Our commitment to transparency of clinical trial data reflects our wish to help advance scientific understanding and enable the scientific community to learn from the research we have undertaken. It also allows us to acknowledge the great contribution made by the people who take part in our clinical research.
The GSK Study Register
The GSK Study Register is an online portal where anyone can access information about the clinical research we carry out on our existing vaccines and medicines. We were the first pharmaceutical company to make this information available online.
As part of our commitment to transparency, we disclose all human subject research of GSK products. This includes phase I-IV clinical trials and observational studies of both investigational and marketed products. We register the protocol summaries before we start the trial and we post the results summaries within a year of study completion. Our study results are made public regardless of whether they reflect positively or negatively on our vaccines and medicines. The GSK Study Register now includes over 6,000 summaries of our clinical studies.
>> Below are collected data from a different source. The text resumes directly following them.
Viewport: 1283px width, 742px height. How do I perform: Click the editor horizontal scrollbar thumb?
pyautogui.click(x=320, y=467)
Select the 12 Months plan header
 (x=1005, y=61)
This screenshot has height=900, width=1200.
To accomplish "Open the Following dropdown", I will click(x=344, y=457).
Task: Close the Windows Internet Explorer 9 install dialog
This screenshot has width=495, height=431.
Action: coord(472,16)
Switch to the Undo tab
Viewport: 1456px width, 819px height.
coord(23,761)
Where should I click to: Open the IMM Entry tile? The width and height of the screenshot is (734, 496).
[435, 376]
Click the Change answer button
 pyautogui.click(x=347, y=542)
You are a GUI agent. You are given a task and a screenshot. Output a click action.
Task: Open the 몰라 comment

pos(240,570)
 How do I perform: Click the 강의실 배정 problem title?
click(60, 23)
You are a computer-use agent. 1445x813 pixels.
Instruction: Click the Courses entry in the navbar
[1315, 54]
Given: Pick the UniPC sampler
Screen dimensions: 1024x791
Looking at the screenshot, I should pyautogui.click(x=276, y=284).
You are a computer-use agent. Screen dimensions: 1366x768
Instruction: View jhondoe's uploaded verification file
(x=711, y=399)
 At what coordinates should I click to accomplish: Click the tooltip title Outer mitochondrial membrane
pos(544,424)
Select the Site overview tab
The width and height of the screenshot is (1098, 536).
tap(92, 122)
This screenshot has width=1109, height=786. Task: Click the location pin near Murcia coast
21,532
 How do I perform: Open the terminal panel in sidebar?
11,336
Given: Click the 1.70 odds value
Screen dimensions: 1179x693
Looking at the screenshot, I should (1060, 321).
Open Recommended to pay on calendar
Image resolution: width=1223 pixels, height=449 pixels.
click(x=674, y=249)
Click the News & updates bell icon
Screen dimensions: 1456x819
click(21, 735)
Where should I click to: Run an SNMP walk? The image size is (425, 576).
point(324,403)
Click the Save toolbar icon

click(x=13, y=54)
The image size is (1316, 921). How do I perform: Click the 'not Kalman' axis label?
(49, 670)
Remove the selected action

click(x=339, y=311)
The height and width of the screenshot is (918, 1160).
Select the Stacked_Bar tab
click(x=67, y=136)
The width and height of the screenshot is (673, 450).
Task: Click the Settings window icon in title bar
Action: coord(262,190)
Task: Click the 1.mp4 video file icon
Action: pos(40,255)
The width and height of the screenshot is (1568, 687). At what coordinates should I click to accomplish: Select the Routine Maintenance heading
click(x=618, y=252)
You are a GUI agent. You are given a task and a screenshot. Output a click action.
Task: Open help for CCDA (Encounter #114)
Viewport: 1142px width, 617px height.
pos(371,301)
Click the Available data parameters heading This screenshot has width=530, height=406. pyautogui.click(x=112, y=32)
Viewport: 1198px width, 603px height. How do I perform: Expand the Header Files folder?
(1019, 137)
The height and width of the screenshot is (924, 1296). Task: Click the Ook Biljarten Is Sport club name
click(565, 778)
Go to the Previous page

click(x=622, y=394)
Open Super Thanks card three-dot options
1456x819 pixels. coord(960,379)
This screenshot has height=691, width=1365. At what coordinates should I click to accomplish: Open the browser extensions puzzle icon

Since the beginning of 2020 we have initiated development of plain language summaries of our clinical trial results. These are summaries of clinical trial results written in simple language understandable to a layperson. We develop these summaries for our phase II-IV trials and share them with the study investigator for distribution to trial participants, in addition to posting them on the GSK register and on Trial results summaries.
In addition to our study register and others such as ClinicalTrials.gov , we also seek to publish our clinical research results in peer-reviewed scientific journals. To support our commitment to data transparency, authors are strongly encouraged to submit to open access journals or select open access options where available in standard journals
Publishing our clinical study reports
In February 2013 we announced our support for the AllTrials campaign, which calls for the registration of clinical trials and the disclosure of trial results and clinical study reports (CSRs). CSRs are the formal study reports that we prepare, to provide more detail on the design, methods and results of our clinical trials. They form the basis of the information we provide to regulators when a vaccine or medicine is submitted to them for approval.
Since then, we have published over 2700 CSRs for our approved medicines and vaccines, dating back to the formation of GSK in 2000.
More recently, the European (2015) and Canadian medicine regulators (2019) implemented policies to disclose CSRs and matched the commitment GSK had made voluntarily since 2013. With Clinical Study Reports now available via many regulated processes, in 2022 we moved to post the CSR synopsis on our trial register and focus our efforts on improving transparency in other areas.
We recognise that there is a highly detailed level of data sitting behind the results of our clinical trials that scientific researchers may find useful. This is known as patient-level data.
In May 2013 we launched a web-based system for researchers from the scientific community to request access to the anonymised patient-level data from our studies. Soon after we collaborated with other companies and trial sponsors to broaden that system and enable researchers to request access to data from multiple study sponsors The updated system, launched in January 2014 and is now used by 13 industry sponsors and academic funders.
Independent review panel
Researchers can request access to our studies by providing a scientific research proposal with a commitment to publish their findings. Their proposal is then reviewed by an independent review panel who are appointed and managed by the global charitable foundation, Wellcome Trust.